According to the survey, 70% of UK consumers want to see QR codes used more broadly in the future, with 69% open to using QR codes for future payments. Those willing to use QR codes for payment are up nearly 20% compared to six months ago. 

The research also found that 85% of respondents feel secure using QR codes for financial transactions, but over half (53%) cannot distinguish a malicious QR code. QR code use is set to increase rapidly, but unsuspecting Brits remain the perfect target for hackers on the High Street. 

In addition to being unable to identify a malicious QR Code, areas of concern are:

·   65% of respondents think QR codes only open a link. 

·   55% don’t know that scanning a QR code can download an app. 

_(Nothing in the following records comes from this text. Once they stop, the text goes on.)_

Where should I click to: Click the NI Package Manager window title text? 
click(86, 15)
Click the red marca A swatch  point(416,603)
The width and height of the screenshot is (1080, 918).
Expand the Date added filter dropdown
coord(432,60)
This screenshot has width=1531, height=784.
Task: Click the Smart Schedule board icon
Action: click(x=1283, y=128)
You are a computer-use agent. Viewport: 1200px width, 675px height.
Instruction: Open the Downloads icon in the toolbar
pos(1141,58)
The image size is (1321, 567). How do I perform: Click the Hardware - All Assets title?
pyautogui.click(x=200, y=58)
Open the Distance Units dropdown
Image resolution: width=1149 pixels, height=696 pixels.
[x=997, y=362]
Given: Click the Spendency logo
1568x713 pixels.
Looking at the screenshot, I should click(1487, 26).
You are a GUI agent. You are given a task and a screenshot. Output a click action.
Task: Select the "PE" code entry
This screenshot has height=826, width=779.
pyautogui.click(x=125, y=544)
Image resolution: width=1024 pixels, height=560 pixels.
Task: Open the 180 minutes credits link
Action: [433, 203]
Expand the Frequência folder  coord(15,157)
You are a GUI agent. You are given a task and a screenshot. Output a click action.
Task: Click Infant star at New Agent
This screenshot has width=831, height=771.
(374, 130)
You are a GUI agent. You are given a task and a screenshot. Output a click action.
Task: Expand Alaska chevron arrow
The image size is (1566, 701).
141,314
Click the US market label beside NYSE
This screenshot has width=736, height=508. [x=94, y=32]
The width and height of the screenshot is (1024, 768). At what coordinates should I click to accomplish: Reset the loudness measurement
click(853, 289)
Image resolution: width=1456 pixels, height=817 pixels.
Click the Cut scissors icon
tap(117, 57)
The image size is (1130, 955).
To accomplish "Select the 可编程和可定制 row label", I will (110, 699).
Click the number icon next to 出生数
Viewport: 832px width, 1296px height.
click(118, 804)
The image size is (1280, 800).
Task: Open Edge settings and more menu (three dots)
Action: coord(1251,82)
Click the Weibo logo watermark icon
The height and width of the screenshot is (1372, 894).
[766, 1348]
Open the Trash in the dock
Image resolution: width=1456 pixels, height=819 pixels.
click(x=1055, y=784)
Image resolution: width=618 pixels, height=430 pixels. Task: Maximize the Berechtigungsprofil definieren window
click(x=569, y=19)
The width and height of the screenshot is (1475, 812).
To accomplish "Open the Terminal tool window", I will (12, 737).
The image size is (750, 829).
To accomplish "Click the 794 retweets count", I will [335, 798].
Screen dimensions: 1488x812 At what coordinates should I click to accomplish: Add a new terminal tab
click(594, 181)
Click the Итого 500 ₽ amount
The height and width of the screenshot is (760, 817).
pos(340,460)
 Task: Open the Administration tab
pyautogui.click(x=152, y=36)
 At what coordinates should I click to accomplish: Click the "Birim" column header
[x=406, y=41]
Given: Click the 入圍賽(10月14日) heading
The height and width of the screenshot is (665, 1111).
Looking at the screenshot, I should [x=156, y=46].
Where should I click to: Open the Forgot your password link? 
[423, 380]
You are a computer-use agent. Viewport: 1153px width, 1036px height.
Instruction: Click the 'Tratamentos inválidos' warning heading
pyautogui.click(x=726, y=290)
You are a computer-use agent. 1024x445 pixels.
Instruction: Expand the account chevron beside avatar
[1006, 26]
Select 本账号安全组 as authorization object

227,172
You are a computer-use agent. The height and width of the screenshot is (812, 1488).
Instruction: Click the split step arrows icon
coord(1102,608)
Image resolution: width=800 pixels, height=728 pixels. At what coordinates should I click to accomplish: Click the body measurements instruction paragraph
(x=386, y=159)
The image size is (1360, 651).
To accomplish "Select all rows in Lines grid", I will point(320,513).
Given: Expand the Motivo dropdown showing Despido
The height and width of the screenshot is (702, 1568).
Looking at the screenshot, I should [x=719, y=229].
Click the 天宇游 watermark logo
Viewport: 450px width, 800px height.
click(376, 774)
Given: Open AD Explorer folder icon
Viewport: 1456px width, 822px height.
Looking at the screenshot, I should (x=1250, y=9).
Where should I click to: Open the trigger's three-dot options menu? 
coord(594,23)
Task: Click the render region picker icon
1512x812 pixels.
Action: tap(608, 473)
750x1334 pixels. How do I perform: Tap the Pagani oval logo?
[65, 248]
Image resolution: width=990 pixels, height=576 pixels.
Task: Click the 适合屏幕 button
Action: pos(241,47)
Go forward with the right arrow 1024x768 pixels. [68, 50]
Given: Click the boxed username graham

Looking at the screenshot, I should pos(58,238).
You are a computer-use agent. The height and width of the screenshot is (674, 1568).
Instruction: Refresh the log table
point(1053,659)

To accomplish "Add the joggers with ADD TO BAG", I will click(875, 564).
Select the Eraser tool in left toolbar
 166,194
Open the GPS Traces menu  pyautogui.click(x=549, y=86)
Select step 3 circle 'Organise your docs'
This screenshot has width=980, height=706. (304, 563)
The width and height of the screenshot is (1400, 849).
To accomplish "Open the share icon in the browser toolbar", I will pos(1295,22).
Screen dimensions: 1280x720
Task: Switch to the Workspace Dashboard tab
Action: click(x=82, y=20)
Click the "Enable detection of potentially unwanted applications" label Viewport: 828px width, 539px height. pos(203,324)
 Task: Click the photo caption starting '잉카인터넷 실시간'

·   86% don’t know that scanning a QR code can start a phone call. 

·   82% don’t know that scanning a QR code can initiate a text message. 

“Hackers spent lockdown exploring new ways to exploit consumers, so we can expect hackers to get even more creative with QR codes now that the UK is reopening shops, bars and restaurants,” said Nigel Seddon, VP of EMEA West at Ivanti. “For example, a malicious QR code can easily be pasted over the one provided by a restaurant or bar, to trick a user into paying for the bad actor’s next holiday instead of a round of drinks.” 

“By not knowing if their mobile devices are secure, people are directly putting businesses in jeopardy of cyberattacks,” Seddon said. “With an increasing number of employees utilising their mobile devices for business purposes, it is critical that organisations re-evaluate their security strategies to centre on mobile devices. 

A full-service unified endpoint management (UEM) solution, paired with Mobile Threat Defence (MTD) can automatically identify and secure any device across its network to monitor any attempt to access business data. Adopting a UEM with MTD solution helps ensure companies can mitigate up to 95% of cyberthreats, including malicious QR codes.” 

Ivanti offers a Mobile Threat Defence (MTD) solution that protects and remediates against known and unknown threats that target Android and iOS devices. MTD provides the ideal deployment, detection and remediation solution to defend against attacks that occur at the device, network and application level. 

And there is no end-user action required to deploy MTD on mobile devices that are enroled in the Ivanti UEM client. As a result, organisations can achieve up to 100% user adoption without impacting productivity. Mobile Threat Defence is a critical part of a larger Zero Trust security strategy to assess and ensure good device hygiene. 

The study polled over 500 consumers across the UK as a follow up to a September 2020 report to understand how consumer attitudes and usage of QR codes has evolved over the last year.